#### Supplied entries

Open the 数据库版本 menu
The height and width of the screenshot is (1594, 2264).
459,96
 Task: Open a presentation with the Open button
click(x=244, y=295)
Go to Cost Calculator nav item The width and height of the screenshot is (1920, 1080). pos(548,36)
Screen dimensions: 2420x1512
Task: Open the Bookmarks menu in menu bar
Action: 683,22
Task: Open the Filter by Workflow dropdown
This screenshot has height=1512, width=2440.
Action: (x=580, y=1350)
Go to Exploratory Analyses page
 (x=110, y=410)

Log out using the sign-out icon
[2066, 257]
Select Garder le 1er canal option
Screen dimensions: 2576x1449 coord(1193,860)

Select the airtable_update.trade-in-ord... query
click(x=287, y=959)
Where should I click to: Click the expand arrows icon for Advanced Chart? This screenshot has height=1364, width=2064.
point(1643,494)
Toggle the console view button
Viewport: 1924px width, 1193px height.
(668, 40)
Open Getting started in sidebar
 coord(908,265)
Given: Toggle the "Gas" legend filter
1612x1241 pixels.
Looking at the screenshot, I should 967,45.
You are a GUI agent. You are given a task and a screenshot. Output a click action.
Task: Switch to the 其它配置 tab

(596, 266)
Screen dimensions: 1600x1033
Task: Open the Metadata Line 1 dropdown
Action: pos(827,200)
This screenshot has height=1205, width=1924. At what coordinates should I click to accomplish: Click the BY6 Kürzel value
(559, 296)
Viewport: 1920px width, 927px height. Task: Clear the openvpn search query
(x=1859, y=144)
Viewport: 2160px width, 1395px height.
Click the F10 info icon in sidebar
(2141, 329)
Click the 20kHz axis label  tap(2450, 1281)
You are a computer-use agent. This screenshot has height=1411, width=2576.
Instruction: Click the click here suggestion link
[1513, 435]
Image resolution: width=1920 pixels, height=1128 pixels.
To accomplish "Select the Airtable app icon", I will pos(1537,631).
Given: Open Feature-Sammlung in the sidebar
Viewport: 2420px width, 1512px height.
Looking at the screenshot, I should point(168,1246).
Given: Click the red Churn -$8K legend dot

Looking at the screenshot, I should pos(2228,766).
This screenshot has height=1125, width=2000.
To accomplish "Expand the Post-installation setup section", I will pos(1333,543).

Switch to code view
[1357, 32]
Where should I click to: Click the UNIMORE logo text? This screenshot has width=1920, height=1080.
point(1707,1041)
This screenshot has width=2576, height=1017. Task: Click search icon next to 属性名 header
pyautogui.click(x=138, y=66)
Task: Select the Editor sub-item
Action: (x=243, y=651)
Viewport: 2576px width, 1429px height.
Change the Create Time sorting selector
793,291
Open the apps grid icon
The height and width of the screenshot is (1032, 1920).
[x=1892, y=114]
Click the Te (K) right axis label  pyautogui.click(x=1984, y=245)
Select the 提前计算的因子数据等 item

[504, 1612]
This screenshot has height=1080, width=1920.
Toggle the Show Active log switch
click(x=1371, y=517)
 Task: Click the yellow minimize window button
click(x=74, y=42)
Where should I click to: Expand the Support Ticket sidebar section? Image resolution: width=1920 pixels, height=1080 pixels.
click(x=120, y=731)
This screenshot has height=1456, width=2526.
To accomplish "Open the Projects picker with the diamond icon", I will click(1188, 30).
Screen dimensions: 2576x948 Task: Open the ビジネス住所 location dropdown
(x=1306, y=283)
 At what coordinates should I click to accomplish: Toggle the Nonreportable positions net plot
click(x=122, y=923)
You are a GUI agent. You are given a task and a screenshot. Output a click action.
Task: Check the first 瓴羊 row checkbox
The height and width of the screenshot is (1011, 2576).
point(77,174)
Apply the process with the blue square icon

########

- [Assigned task]
Check each line of the data for "axis". Copy the lines where it turns up.

- [Output for this task]
Click the 20kHz axis label  tap(2450, 1281)
Click the Te (K) right axis label  pyautogui.click(x=1984, y=245)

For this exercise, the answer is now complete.